Sidon. epist. 8, 2, 2 à Iohannes, III, p. 84 : nam iam remotis gradibus dignitatum per quas solebat ultimo a quoque summus quisque discerni, solum erit posthac nobilitatis indicium litteras nosse.

697.

Ennod. epist. 1, 1, 5 à Jean : uides quantum ad unguem polita conuersatio pretiis bene nascentis adjungat ! quod iubar sanguinis praestitit, superauit industria castigantis.

698.

Epist. 1, 5, 6-9 à Faustus : Ago gratias intentioni in commune augmentum profuturae, per quam cum Dei benificio natalium bonorum claritas hactenus interclusa resplenduit, per quam diem suum lucidus sanguis agnouit. (…) Additur quod in principio uitae disciplinis optimis institutus uidetur meruisse quod adeptus est, nec dignatur totum in se felicitati tribui, in quo possunt etiam dari plura uirtuti.

699.

Dans les livres I et II, nous n’avons relevé qu’un seul véritable néologisme, perlatrix, le féminin de perlator (le porteur), terme par ailleurs très fréquent dans la latinité tardive.

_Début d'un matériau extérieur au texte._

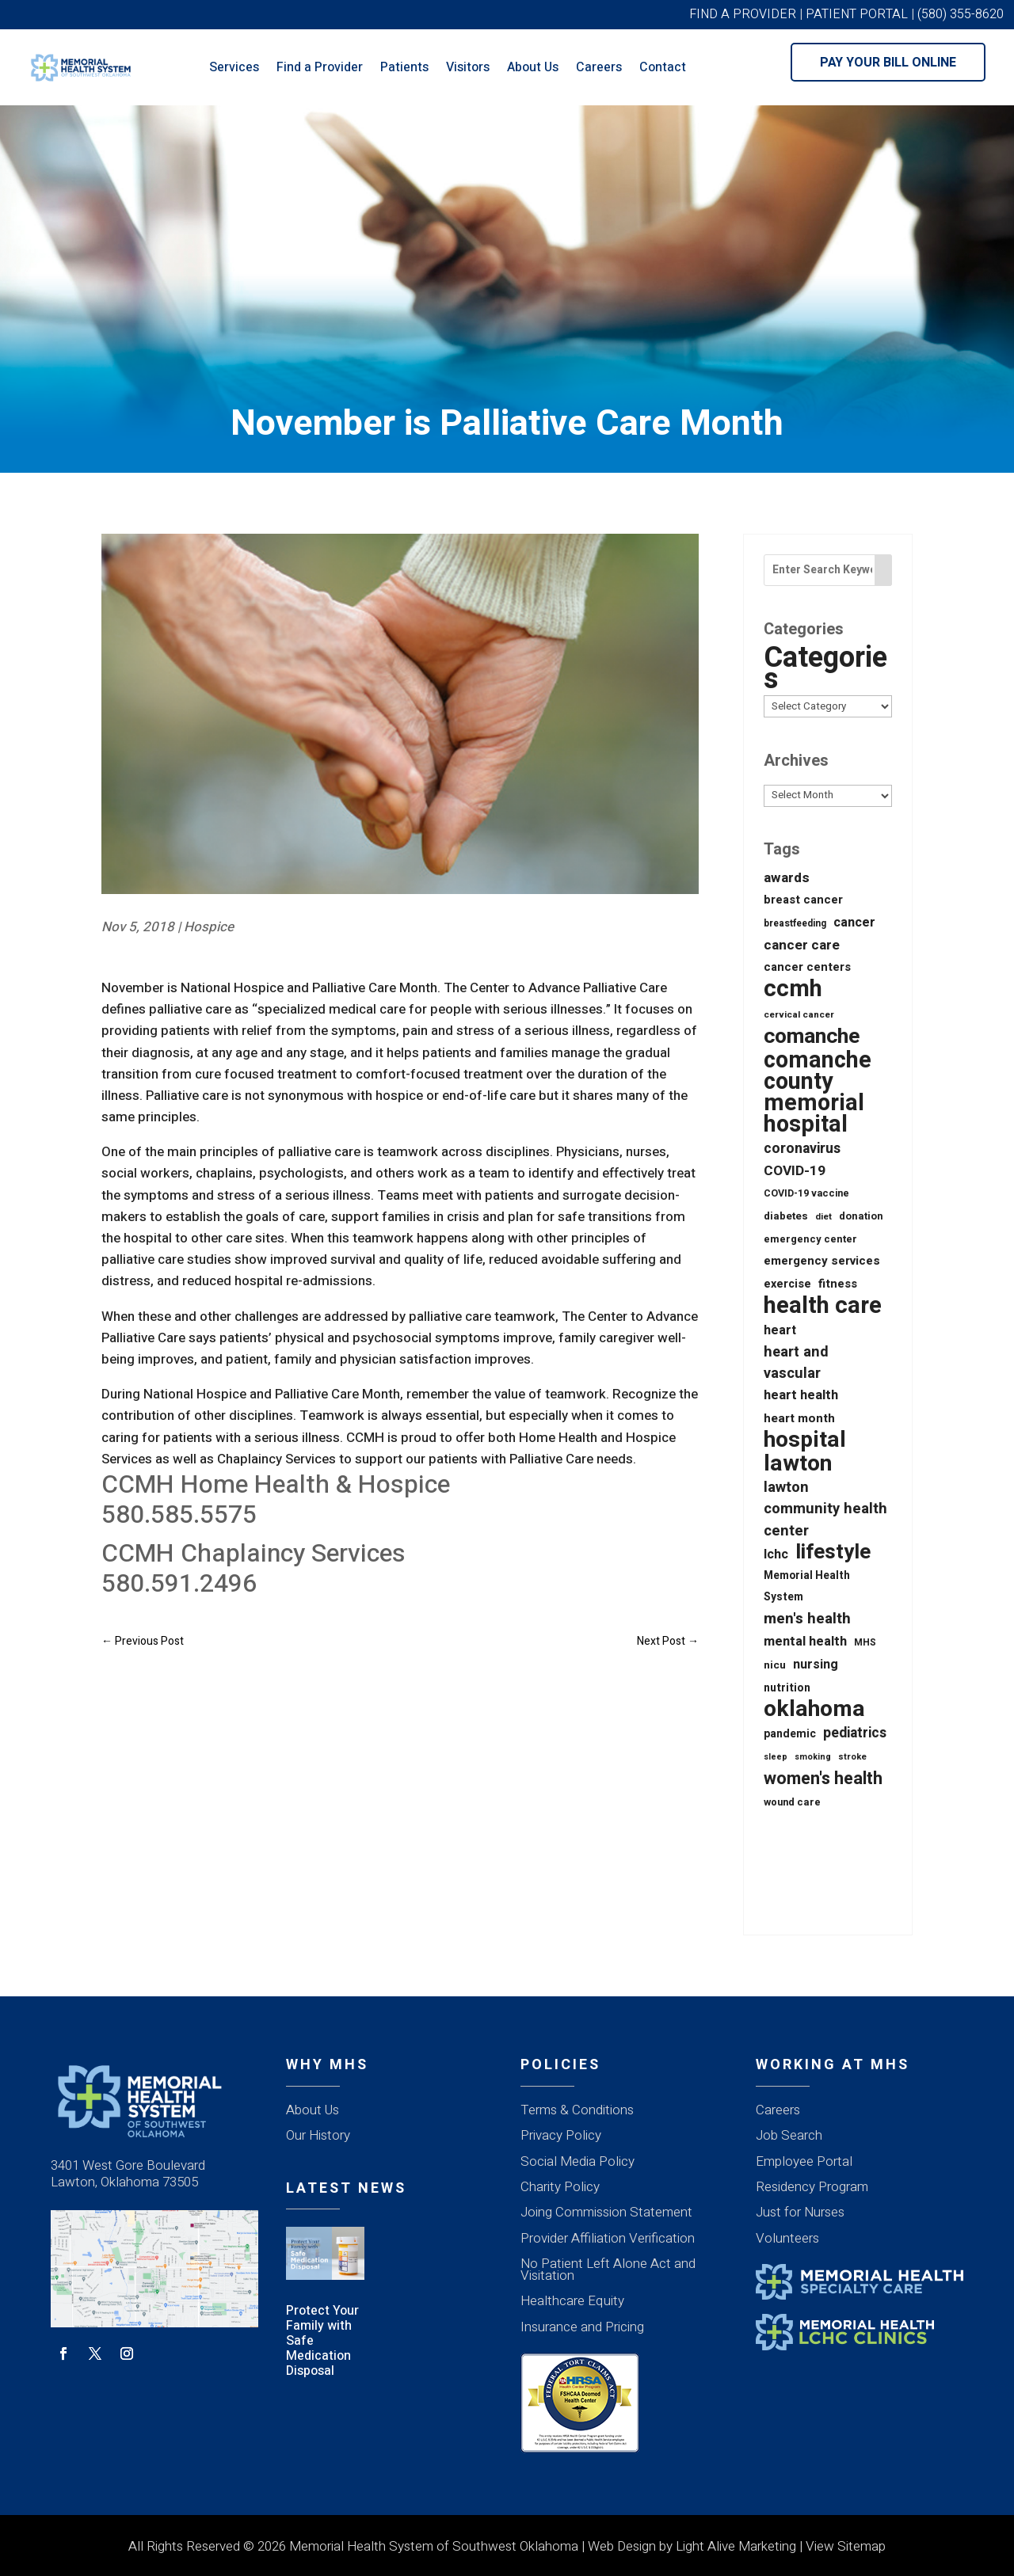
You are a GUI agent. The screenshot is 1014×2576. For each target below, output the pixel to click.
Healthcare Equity (572, 2301)
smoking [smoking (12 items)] (813, 1757)
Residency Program (812, 2187)
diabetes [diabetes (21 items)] (786, 1216)
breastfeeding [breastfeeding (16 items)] (795, 923)
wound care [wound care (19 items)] (792, 1802)
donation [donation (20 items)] (861, 1215)
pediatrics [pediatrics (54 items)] (854, 1733)
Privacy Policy (560, 2135)
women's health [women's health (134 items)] (823, 1779)
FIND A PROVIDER (742, 14)
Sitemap (861, 2546)
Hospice (209, 927)
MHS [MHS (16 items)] (865, 1642)
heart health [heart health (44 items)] (801, 1395)
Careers (599, 67)
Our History (318, 2135)
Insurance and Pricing (582, 2327)
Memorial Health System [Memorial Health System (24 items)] (807, 1586)
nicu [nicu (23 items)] (775, 1665)
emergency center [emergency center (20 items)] (810, 1238)
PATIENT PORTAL (857, 14)
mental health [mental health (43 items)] (805, 1641)
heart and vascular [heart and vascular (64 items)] (796, 1362)
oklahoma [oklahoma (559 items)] (814, 1709)
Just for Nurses (800, 2212)
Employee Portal (804, 2161)
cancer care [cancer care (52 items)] (802, 945)
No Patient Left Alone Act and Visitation (608, 2269)
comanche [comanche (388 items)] (812, 1036)
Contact (662, 67)
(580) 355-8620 (960, 14)
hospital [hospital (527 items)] (805, 1440)
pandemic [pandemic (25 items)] (790, 1734)
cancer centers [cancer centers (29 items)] (807, 967)
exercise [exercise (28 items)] (787, 1284)
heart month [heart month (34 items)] (799, 1418)
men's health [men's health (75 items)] (807, 1619)
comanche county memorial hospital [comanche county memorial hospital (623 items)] (817, 1093)
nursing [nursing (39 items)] (815, 1664)
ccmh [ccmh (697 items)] (793, 988)
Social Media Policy (577, 2161)
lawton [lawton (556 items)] (798, 1463)
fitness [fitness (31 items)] (837, 1283)
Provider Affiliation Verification (607, 2238)
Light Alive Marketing (736, 2546)
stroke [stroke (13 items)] (852, 1757)
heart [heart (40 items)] (780, 1330)
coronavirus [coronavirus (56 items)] (802, 1148)
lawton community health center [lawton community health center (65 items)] (825, 1509)
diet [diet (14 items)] (823, 1216)
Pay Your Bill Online (888, 62)
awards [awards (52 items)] (787, 878)
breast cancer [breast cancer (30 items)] (803, 900)
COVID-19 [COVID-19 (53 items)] (794, 1171)
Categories (825, 668)
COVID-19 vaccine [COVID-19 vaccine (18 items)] (806, 1193)
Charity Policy (560, 2187)
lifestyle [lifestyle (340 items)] (833, 1552)
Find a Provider (319, 67)
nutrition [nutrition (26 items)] (787, 1688)
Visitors (468, 67)
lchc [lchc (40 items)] (776, 1554)
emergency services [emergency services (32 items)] (822, 1260)
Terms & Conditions (577, 2110)
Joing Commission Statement (606, 2212)
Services (234, 67)
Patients (404, 67)
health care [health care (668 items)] (823, 1305)
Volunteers (787, 2238)
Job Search (789, 2135)
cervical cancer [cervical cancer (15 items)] (799, 1015)
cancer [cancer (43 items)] (854, 922)
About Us (532, 67)
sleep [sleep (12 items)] (775, 1757)
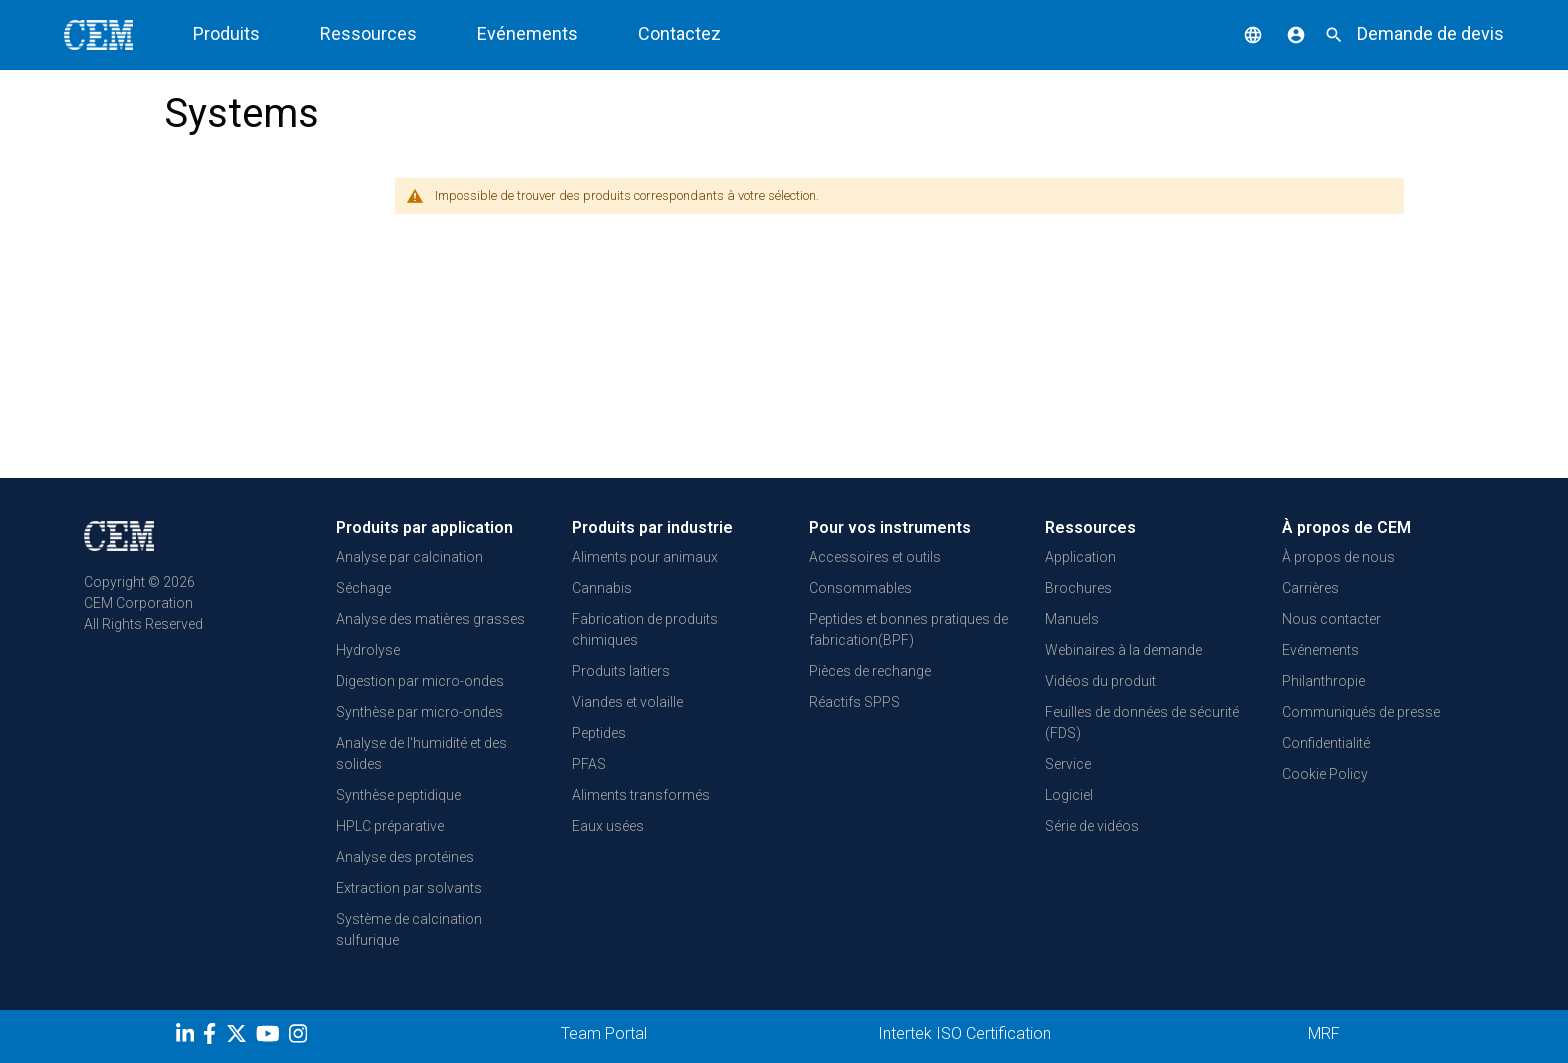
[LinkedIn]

Nous n’avons repéré, en revanche, aucun terme emprunté aux langues « barbares » à l’exception de quelques noms propres (Erduic, Torisa, Tancilla) qui auraient pu être plus nombreux si l’on considère les rapports d’Ennode avec la cour de Ravenne.

700.

Sidon. epist. 2, 10, 1 à Hesperius, II, p. 68 : Illud appone, quod tantum increbruit multitudo desidiosorum ut, nisi uel paucissimi quique meram linguae Latiaris proprietatem de triualium barbarismorum robigine uindicaueritis, eam breui abolitam defleamus interemptamque : sic omnes nobilium sermonum purpurae per incuriam uulgi decolorabuntur. Si cette considération concerne moins « le latin littéraire d’apparat » que la pratique de « la langue parlée », il nous semble difficile de distinguer radicalement ces deux modes d’expression, comme le fait M. Banniard, tant il est vrai que l’évolution de la langue parlée influence nécessairement les pratiques de l’écrit, ne serait-ce que par l’évolution sémantique de certains mots (voir M. Banniard, « La rouille et la lime : Sidoine Apollinaire et la langue classique en Gaule au Ve siècle », 1992, p. 415).

701.

Epist. 2, 11, 3 à Faustus : quandam scedulam quae ipsi remanere potuit ostrum mihi nobilitatis ingessit.

702.

Epist. 1, 6, 2 à Faustus : crescetis, prouinciae, cultura sermonum.

703.

Voir J.-P. Callu, « Être Romain après l’Empire », Identità e Valori, Fattori di Aggregazione e Fattori di Crisi nell’Esperienza Publica Antica, 2001, p. 284.